With PERT, tasks are broken down like with the WBS, but adding these activities to a Gantt chart to link the task dependencies. This creates a map of the project’s interdependencies. Each of the task are then given a time-to-complete estimation: optimistic (O), being the quickest it will take to complete the task; mostly likely (M), the required deadline; or pessimistic (P), being the most time it will take.
E, being the expected time for each task, is derived by the equation: E = (O + 4M + P)/6. The variance is found by solving this equation: V= [(P – O)/ 6] ^2. When the E and V for every task is calculated, the total Es is an accurate time estimation for the project. The added Vs show the expected variance.
7. SMART Goals
Another acronym that can help with your planning methods is SMART, which stands for specific, measurable, attainable, relevant and time bound. What SMART does when in the planning process of a project is making sure, before you start, that your goals fit within the SMART criteria.

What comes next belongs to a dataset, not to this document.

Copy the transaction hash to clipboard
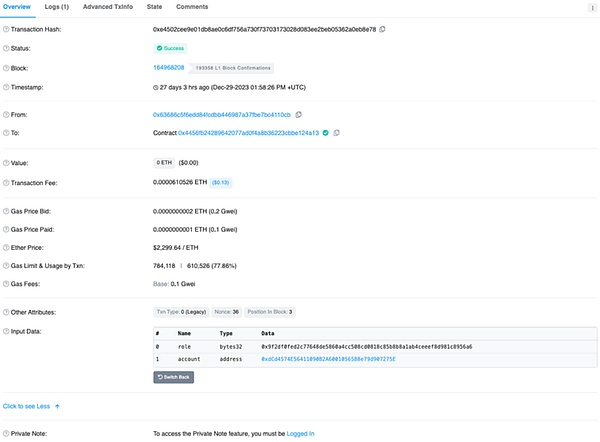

That means that they should be specific, as in clear and concise. They must also be measurable, so you can quantify your project. Attainable is obvious, in that if the project is a pie-in-the-sky impossibility then the odds are it’s going to fail.
The last two initials are for relevant, which speaks to the project’s goals being aligned with the overall business strategy of the organization, and time bound, as in having a deadline. If your project meets all these points, then you can start planning.